• [Activity]: A single number is required: the count of lines in the following entries that include the word "pixels".

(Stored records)

§

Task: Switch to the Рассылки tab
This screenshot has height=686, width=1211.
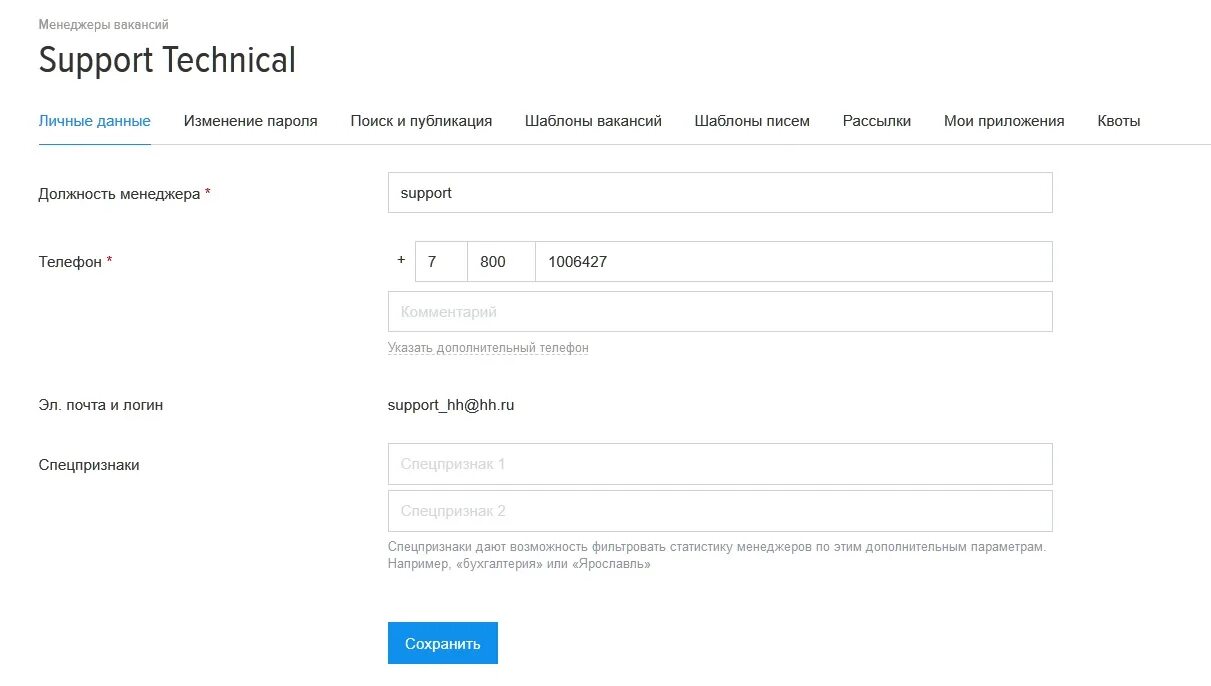Action: 876,121
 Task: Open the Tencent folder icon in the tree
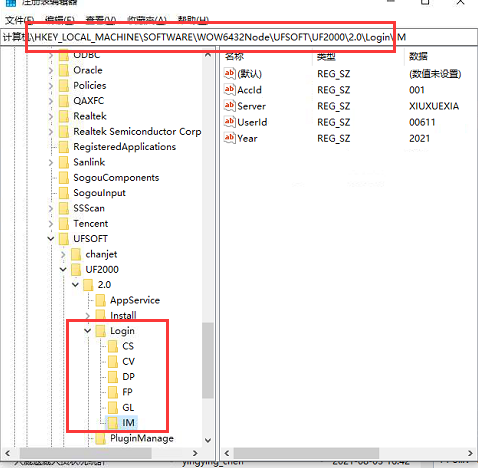click(64, 223)
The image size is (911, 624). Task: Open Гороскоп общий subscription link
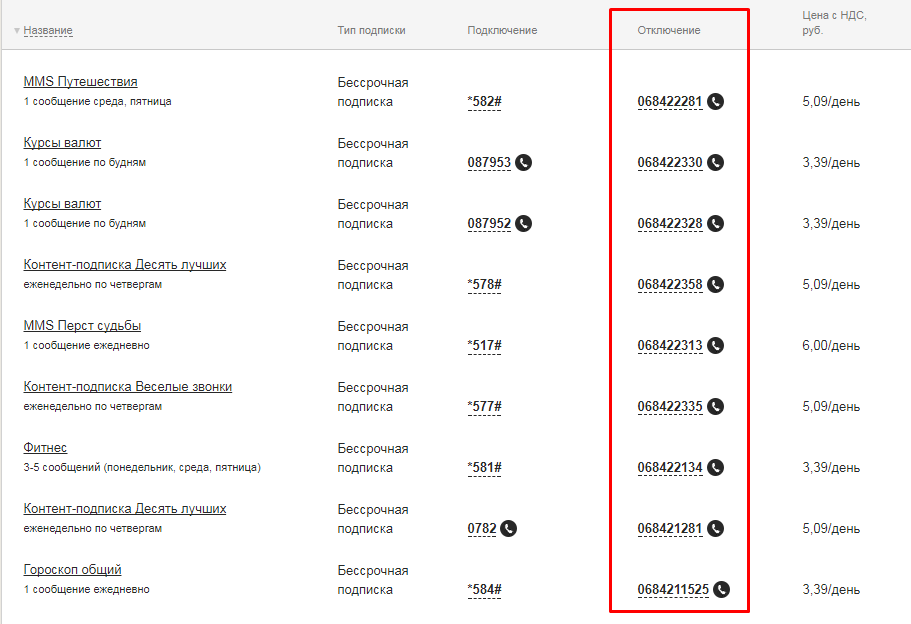click(x=72, y=570)
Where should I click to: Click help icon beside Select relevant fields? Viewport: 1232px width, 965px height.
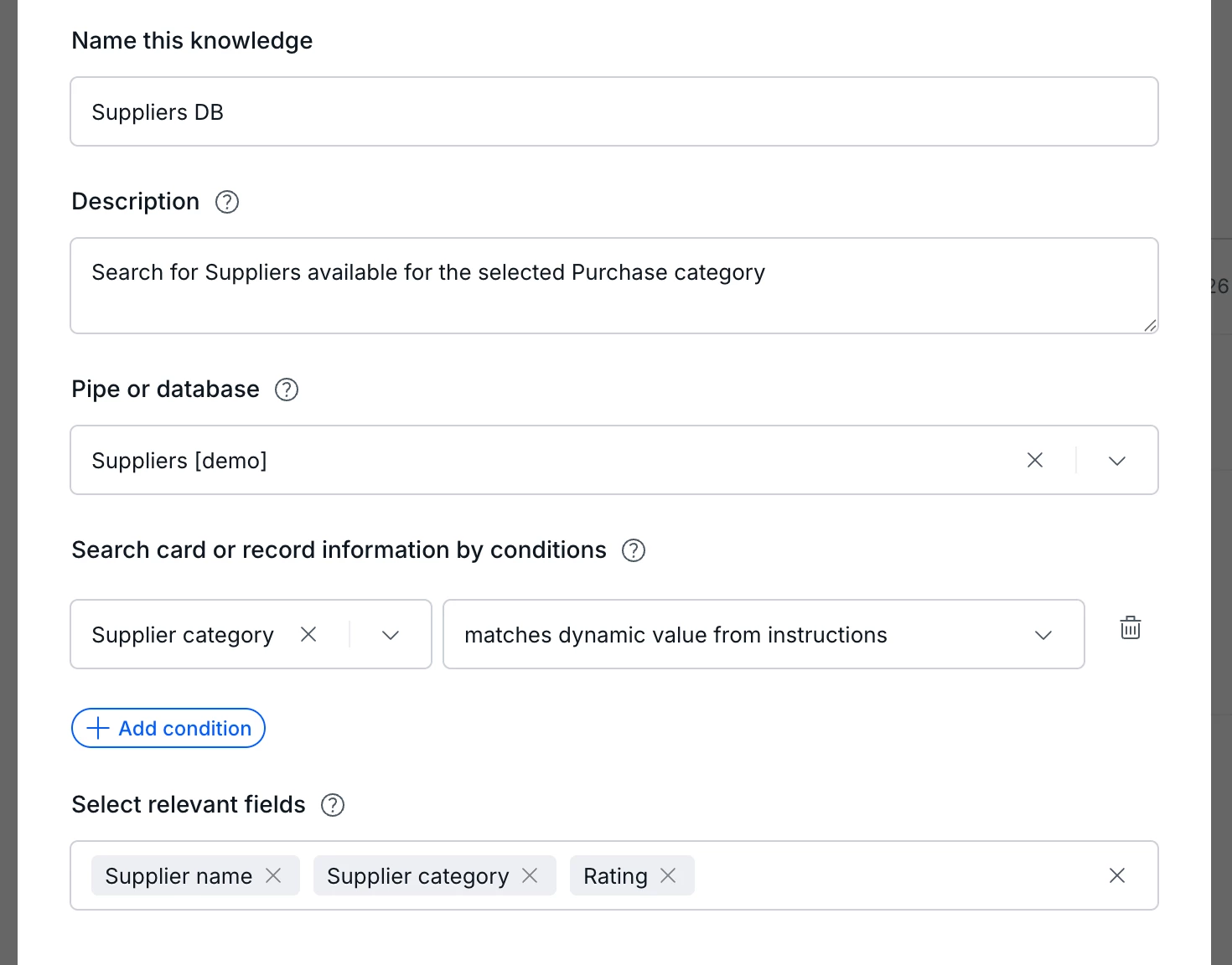[333, 805]
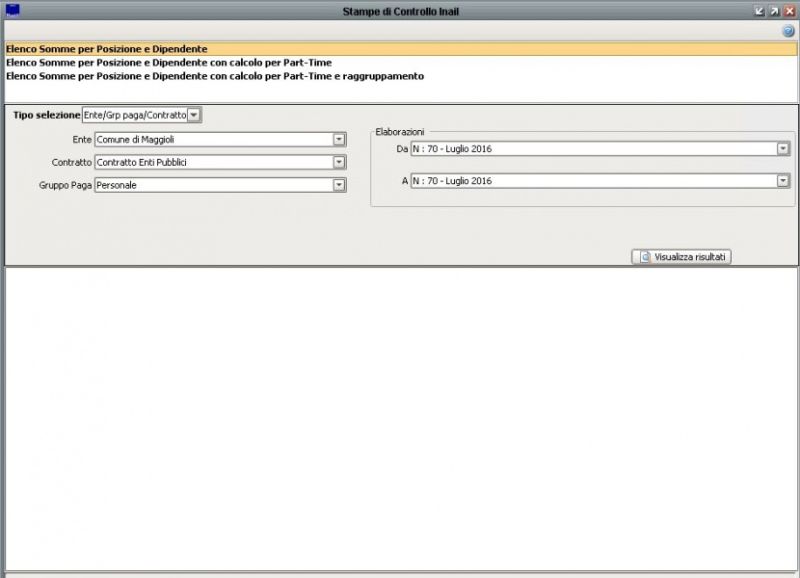
Task: Expand the Ente dropdown arrow
Action: [339, 140]

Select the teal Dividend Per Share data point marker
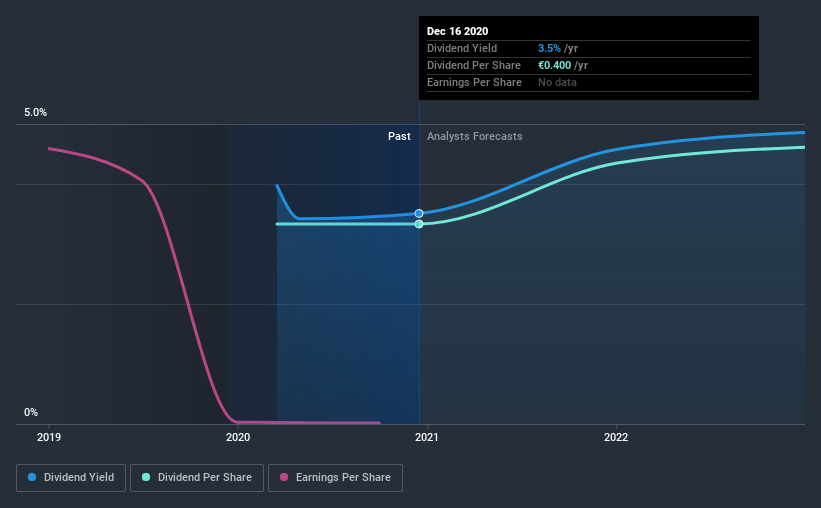(419, 224)
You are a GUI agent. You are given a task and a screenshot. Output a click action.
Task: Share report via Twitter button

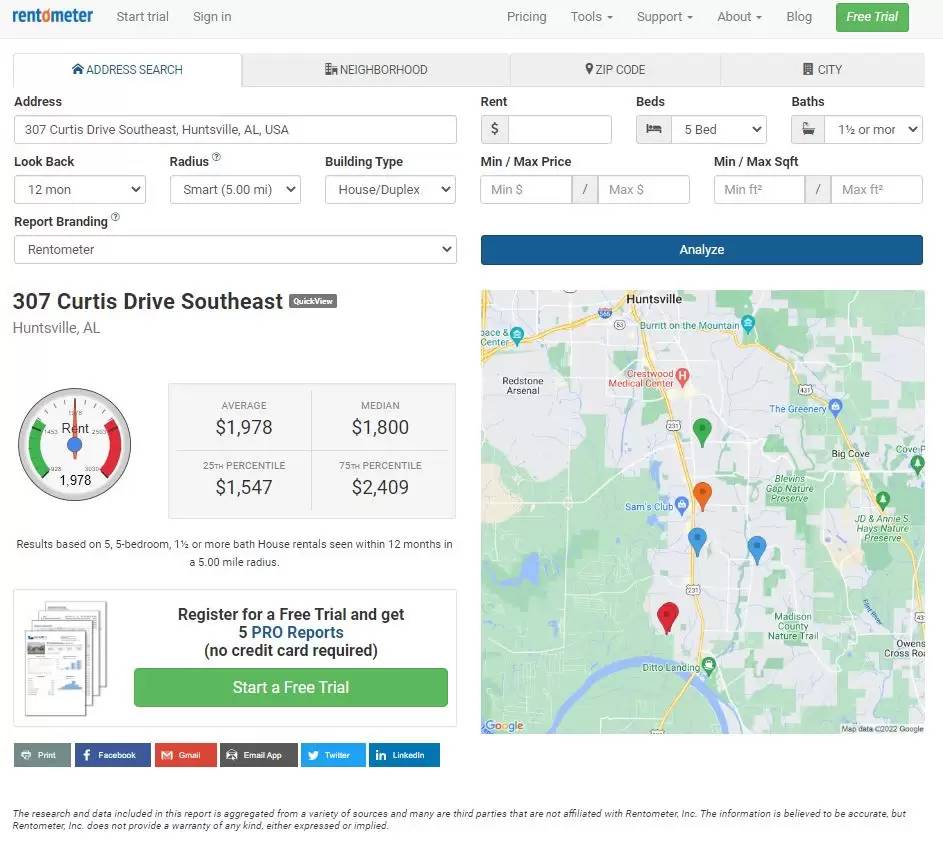(x=333, y=755)
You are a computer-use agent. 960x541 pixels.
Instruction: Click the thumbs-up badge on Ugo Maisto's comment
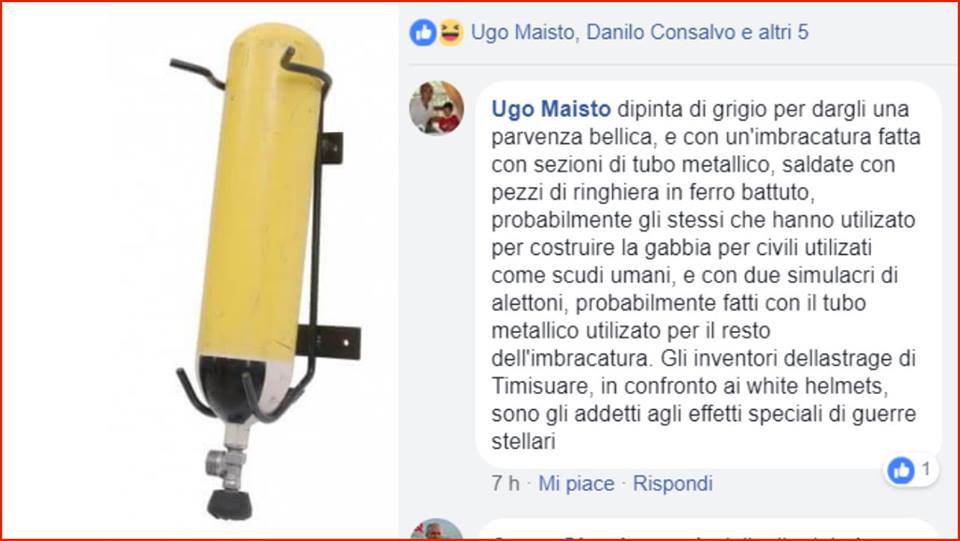(901, 471)
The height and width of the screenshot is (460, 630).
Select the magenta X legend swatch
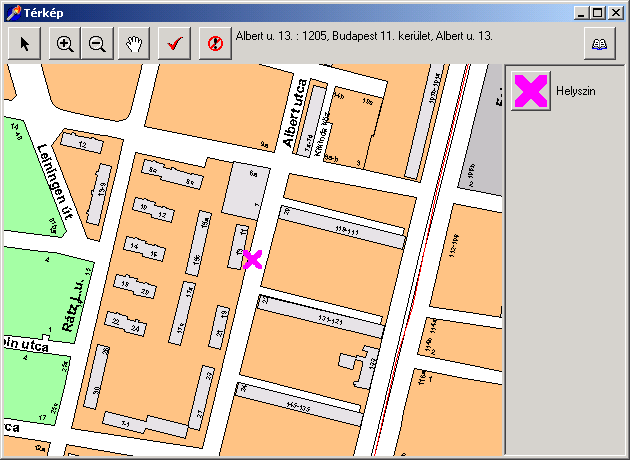[531, 91]
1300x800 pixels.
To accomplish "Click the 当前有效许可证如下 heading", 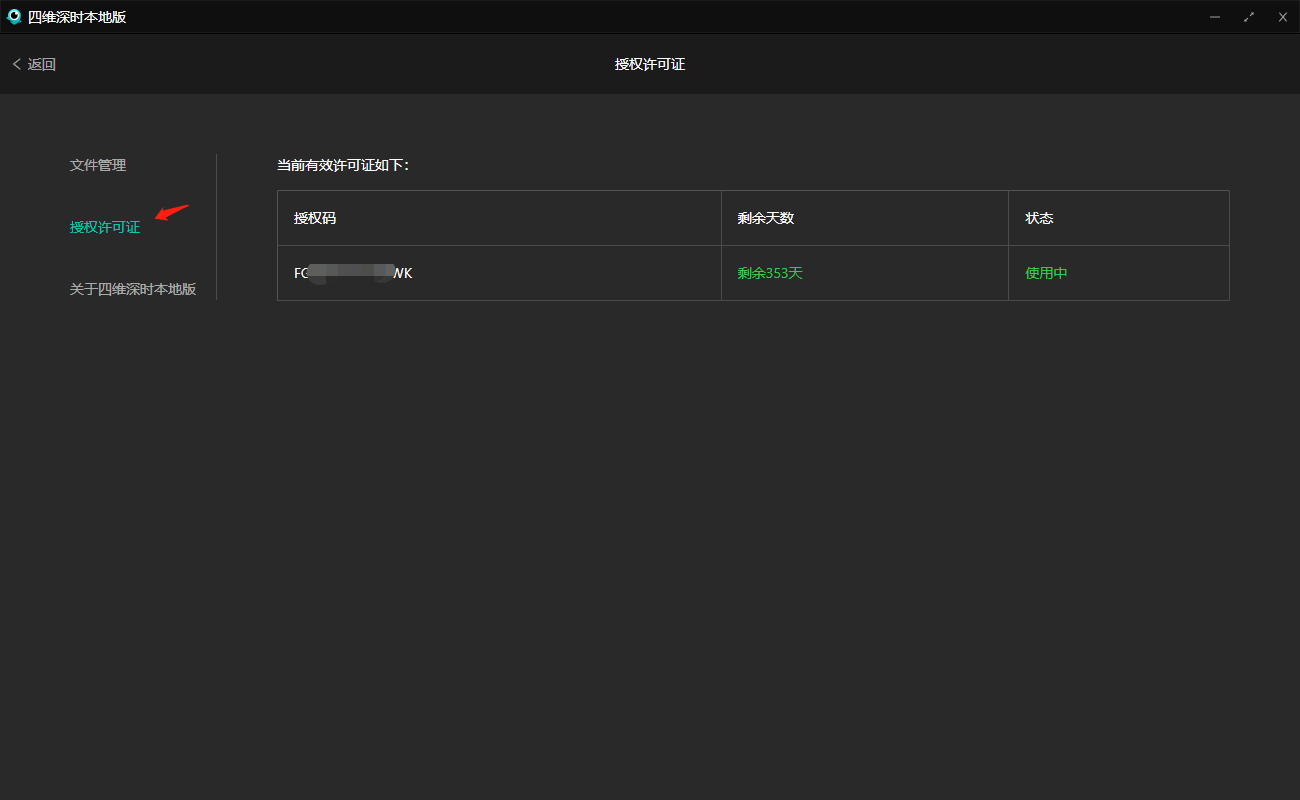I will tap(343, 165).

§

• [Response to the task]: 2